* What you will do
In the material, start at the line that contains "Task: Click the cut-off" and stop after the line that contains "[x=54, y=101]". Write out only those lines again, changing "profile picture" to "avatar image" and leaving everything else untouched.
=== Recorded data ===
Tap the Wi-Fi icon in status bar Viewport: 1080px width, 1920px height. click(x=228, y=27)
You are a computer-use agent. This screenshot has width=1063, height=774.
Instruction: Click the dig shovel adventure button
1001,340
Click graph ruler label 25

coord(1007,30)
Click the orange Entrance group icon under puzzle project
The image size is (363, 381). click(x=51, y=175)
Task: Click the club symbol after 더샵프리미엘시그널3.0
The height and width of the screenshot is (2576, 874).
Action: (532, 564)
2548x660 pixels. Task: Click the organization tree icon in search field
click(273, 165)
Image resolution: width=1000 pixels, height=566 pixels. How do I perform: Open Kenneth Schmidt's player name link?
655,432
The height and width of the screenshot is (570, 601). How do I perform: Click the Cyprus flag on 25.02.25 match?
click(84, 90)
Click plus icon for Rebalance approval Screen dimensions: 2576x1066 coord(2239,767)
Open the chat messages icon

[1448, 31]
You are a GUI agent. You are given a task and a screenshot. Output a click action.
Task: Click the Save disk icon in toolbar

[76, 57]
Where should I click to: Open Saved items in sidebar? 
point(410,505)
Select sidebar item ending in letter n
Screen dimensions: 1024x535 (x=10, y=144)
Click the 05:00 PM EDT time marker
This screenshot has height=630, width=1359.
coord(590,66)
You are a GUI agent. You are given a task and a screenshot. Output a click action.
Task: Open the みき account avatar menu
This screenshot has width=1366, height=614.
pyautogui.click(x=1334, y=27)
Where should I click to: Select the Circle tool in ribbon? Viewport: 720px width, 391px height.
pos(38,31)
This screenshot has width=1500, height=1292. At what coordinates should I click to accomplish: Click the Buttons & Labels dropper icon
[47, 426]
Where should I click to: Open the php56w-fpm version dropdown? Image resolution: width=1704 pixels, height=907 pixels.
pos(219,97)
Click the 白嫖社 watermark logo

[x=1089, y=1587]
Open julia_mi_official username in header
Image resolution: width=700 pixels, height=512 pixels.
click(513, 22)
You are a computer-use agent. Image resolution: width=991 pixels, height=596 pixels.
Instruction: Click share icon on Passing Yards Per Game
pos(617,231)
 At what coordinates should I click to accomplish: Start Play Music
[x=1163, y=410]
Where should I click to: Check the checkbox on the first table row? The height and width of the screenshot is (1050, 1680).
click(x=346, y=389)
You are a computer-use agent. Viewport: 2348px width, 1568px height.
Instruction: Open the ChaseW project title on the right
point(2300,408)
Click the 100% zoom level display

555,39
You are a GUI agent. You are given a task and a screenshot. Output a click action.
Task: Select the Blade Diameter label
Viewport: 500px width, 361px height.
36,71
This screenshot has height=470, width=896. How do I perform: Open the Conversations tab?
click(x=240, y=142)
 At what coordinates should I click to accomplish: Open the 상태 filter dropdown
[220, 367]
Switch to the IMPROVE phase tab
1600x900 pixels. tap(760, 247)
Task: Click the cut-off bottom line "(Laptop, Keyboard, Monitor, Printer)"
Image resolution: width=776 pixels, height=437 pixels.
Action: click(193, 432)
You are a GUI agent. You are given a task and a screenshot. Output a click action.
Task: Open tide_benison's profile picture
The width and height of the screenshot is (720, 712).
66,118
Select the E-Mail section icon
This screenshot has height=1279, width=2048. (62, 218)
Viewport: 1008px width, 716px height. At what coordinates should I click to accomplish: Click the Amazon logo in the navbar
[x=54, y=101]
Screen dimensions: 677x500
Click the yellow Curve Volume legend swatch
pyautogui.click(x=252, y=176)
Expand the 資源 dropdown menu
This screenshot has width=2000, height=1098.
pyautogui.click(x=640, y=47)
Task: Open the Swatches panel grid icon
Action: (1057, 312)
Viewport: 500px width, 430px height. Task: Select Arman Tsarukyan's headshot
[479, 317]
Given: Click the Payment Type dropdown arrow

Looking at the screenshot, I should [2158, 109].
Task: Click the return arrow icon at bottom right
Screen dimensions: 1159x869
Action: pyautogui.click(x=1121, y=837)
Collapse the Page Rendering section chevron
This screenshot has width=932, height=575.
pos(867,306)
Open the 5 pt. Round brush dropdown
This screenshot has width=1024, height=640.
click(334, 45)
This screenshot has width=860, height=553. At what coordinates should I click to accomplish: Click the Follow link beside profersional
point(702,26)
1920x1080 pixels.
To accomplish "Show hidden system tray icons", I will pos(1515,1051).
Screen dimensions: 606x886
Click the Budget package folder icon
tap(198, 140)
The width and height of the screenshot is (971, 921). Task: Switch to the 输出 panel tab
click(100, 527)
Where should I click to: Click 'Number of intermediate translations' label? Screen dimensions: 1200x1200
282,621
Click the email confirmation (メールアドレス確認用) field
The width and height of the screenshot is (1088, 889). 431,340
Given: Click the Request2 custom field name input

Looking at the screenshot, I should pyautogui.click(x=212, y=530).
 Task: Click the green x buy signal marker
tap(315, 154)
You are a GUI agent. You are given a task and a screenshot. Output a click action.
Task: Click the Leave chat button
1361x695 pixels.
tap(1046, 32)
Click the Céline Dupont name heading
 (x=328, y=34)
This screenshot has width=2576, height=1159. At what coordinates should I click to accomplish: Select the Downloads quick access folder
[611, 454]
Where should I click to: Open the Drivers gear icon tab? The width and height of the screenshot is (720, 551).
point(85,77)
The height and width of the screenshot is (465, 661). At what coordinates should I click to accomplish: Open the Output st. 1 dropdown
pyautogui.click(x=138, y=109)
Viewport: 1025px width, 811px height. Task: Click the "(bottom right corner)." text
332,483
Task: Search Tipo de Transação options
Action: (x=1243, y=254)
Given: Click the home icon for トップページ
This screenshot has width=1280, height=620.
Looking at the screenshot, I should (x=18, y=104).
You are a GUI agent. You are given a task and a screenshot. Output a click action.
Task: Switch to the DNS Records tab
===
* Written reply
Task: Click the cut-off bottom line "(Laptop, Keyboard, Monitor, Printer)"
Image resolution: width=776 pixels, height=437 pixels.
Action: click(193, 432)
You are a GUI agent. You are given a task and a screenshot. Output a click action.
Task: Open tide_benison's avatar image
The width and height of the screenshot is (720, 712).
66,118
Select the E-Mail section icon
This screenshot has height=1279, width=2048. (62, 218)
Viewport: 1008px width, 716px height. At what coordinates should I click to accomplish: Click the Amazon logo in the navbar
[x=54, y=101]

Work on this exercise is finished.